If wheat is used, it should be blended with other commodities to reduce the risk of acidosis. As a conservative rule of thumb, feed wheat at no more than .5% of body weight. Approximately 15 to 20% of whole grain wheat escapes digestion. Therefore, wheat should be coarsely cracked or rolled.

In a feeding situation where wheat middlings is used to replace forage, wheat middlings should be blended with another commodity to reduce the risk of founder and bloat. As a general rule of thumb, up to one percent of body weight wheat middlings does not cause these problems, assuming adequate forage is available. The finely processed starch from the wheat milling process is the primary culprit causing these problems. Wheat middlings vary a great deal in starch content, from 15 to 40 percent. Soybean hulls work well in combination with wheat middlings because soybean hulls contain very little flour or starch.

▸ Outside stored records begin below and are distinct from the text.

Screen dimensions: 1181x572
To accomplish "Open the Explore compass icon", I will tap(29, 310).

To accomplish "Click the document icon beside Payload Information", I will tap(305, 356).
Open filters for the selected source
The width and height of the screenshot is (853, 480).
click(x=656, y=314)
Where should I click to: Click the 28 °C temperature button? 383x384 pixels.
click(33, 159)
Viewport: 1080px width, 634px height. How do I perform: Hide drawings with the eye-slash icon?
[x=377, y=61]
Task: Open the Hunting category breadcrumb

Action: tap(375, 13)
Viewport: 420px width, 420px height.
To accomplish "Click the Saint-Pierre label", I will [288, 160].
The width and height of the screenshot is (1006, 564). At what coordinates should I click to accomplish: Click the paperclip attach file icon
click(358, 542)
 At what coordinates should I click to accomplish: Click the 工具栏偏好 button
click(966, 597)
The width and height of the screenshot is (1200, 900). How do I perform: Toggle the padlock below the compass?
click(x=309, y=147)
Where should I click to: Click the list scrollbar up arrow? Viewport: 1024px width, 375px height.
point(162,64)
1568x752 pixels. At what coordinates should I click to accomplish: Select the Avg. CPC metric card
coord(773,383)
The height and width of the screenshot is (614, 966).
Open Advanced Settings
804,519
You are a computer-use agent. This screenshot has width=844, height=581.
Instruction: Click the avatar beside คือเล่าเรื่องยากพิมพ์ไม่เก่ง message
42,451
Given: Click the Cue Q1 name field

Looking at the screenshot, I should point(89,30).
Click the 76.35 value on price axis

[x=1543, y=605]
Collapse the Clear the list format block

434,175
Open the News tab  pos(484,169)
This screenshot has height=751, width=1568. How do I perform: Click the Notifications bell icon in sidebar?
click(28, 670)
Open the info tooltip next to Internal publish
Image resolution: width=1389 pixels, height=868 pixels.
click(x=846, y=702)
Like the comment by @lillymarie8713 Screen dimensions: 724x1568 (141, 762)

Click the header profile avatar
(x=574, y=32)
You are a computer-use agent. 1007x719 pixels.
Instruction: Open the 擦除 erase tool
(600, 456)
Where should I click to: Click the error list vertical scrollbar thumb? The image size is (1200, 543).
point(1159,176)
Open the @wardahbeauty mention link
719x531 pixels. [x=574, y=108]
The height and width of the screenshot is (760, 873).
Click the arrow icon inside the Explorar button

Corn gluten feed and barley malt sprout pellets must be blended with other commodities if they are to be fed in amounts greater than .5% of the animal’s body weight. The potential problem with feeding these commodities as the sole concentrate source is the high sulfur content. Beef cattle can tolerate diets with a maximum sulfur concentration of around .4%. Both corn gluten and barley malt sprout pellets typically contain .2 to .6% sulfur. Corn grain and soybean hulls both have relatively low sulfur content and work well blended with these byproducts. If there is any question, be sure to have the feeds tested for sulfur concentration so that an appropriate blend of feeds can be formulated. Corn gluten feed must be dried at the wet milling plant before it can be shipped. Overheating during the drying process can reduce palatability and protein digestibility. Both of these products are a good source of degradable protein if they have not been overheated. Be aware of these potential sources of variation.

Soybean hulls contain very little starch, making them a good alternative to replace hay or standing forage. However, some cattlemen have experienced bloat when feeding soybean hulls free choice or at levels exceeding 1.5 percent of body weight. Others have indicated that cattle can choke when they are adjusting to soybean hulls. This byproduct expands a great deal when it comes in contact with water and saliva. When cattle consume a large amount of this feed they will appear to be extremely full. To minimize the risk of bloat when feeding soybean hulls at high levels, make certain that adequate hay or standing forage is available at all times. Also, as with any ration change, be sure to make gradual changes in the ration, rather than abrupt changes to allow the animals to adapt. Providing an ionophore, such as Bovatec or Rumensin should help reduce the risk of bloat problems. Research at OSU indicated that blending one-third corn grain with soybean hulls reduces bloat problems. Adding corn will also increase daily gains. An additional protein source would need to be added to the diet for calves weighing less than 400 pounds. Phosphorus and vitamin A will need to be provided in a free choice mineral supplement, if not blended in the feed.

Conclusion

Fortunately, current feed prices do present cattlemen the opportunity to grow cattle at reasonable costs, even with limited forage. However, a greater amount of homework, labor and management skill will be required compared to traditional forage growing programs.